While I acknowledge the problems with the idea of “American Exceptionalism,” why is it we no longer have the smarts to innovate our way out of problems?
I’ve been thinking about it for about 15 minutes and have a couple of potential answers.
First, we’ve done so much to decrease innovation that the proverbial chicken has come home to roost. Originally patents and copyrights were designed to reward people for creating and innovating, but only so much that they would continue to do so. In other words, you don’t want someone to strangle innovation and produce people like Hugh Grant’s character in About a Boy–a man living his life off royalties derived from a one-hit-wonder Christmas song his dad wrote and recorded. A well-functioning system works more like the pharmaceutical industry: They receive a period of exclusivity for their discovery, but a few years later, the information has to be released into the wild so that “generic” drugs can be produced. It keeps drug companies researching while keeping people (relatively) healthy. With copyrights sitting at nearly 100 years, there’s little reason for people to create or innovate when they can simply live off their one good idea/creation.
Second, we punt. It’s no wonder that with the success of (American) football, play tactics would work their way into our society. For the uninitiated, a punt is what a team does when they’ve used all their chances to progress in their time with the ball. The object is to kick the ball as far away from the other team’s goal as possible thereby increasing the time/effort needed for them to score. Outside the game, this gives us a chance to completely ignore any possible solutions to problems and dump them off on future generations. Sometimes this can work well. Right now, the US economy is shuddering at the thought of hoards of retiring baby boomers. If we punt those costs 30 years into the future, as the population balances out as baby boomers die, all those retirement costs will go back to their earlier levels.
At the same time, punting means that problems that won’t solve themselves will become harder to solve. The idea of global warming started getting traction in the 90s. We ignored it for nearly 20 years. Now the problem is harder to solve because more, worse pollutors have entered the fray *cough*China*cough*. Had we done something 20 years ago, we’d have been ready for Asia’s industrial revolution. As it stands now, you could argue that only Elon Musk is working to address this problem.
Proffering solutions should always be part of an argument. In this spirit, I suggest reducing the duration of protections for innovating in general. That’s simple enough, but it doesn’t really work towards solving our problems. The second step is to prioritize coming up with solutions to our long term problems. For that, I propose creating categories of problems and rewarding workable solutions with longer term patent protections. An extension to exclusivity is the carrot for solving problems.
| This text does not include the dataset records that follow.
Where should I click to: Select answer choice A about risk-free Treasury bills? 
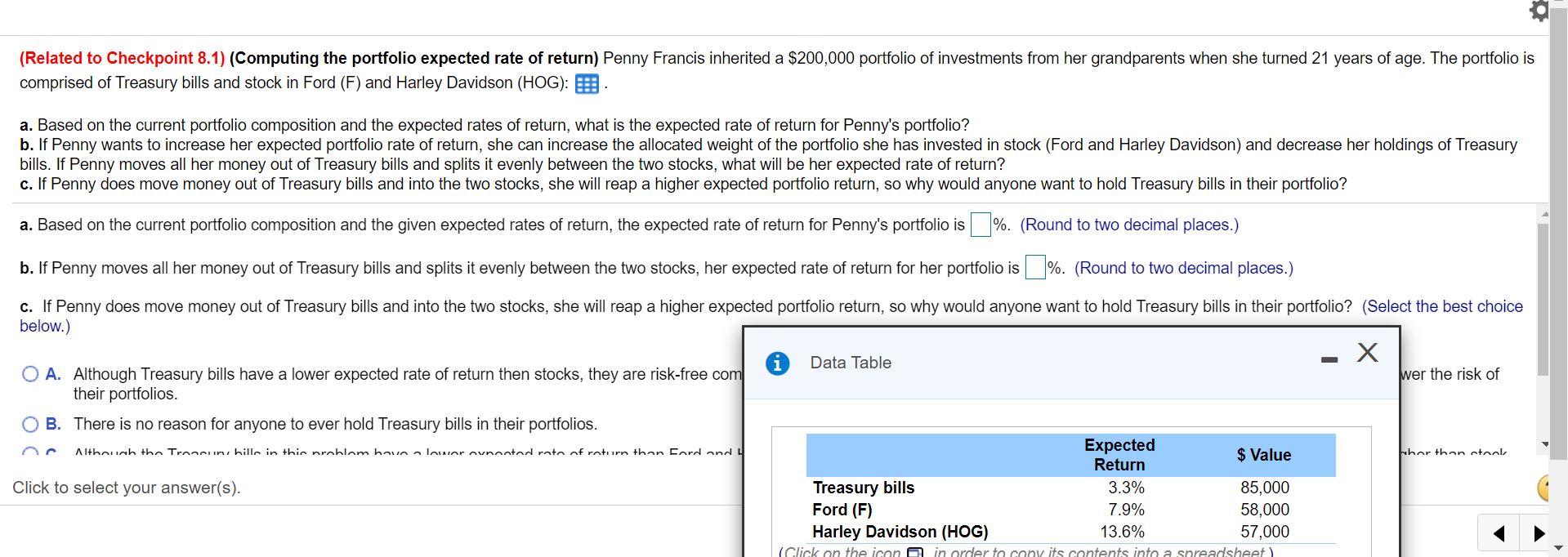point(30,373)
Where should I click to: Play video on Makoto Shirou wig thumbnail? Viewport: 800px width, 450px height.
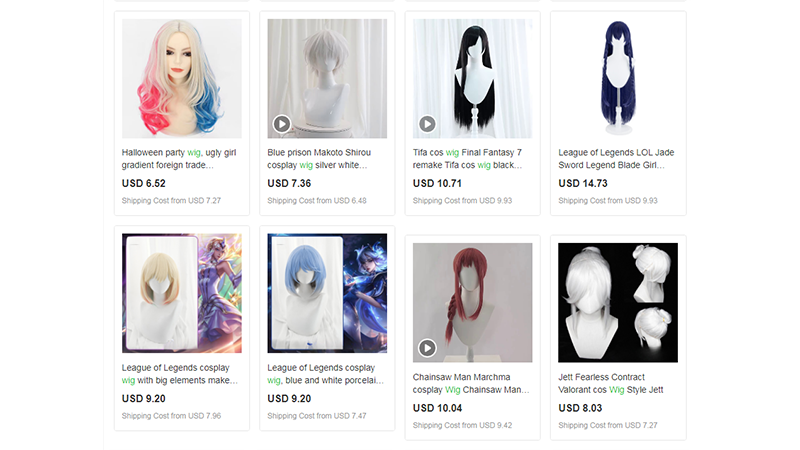282,123
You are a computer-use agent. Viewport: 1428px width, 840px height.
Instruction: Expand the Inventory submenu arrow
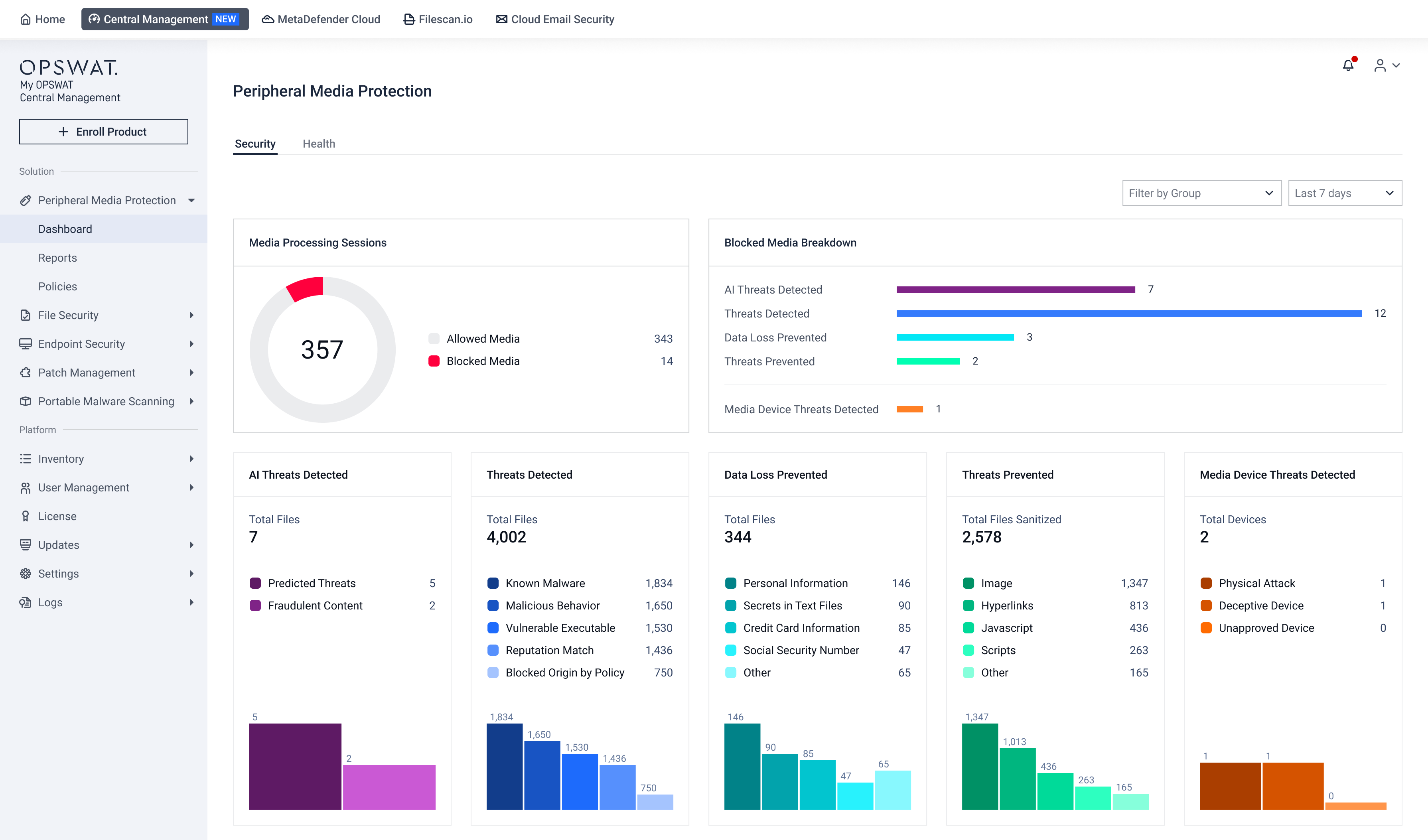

There are respectable people already working to prime the well of ideas for solving our global energy problems like Dr. Don Flournoy. Dr. Flournoy created and leads the Sunsat Design Competition that pairs scientists with media students. The idea is that they will work together to create visualizations of potential solutions so that laypeople might better understand the concepts discussed. The competition currently has funding to reward in the neighborhood of $30,000 in prizes for good ideas paired with good visualizations.
If you are a scientist or media professional, think about getting involved. If you are simply a citizen of Earth, think for a moment about whether you want to help move towards a solution to today’s problems or whether you’d rather ignore them ostritch-style.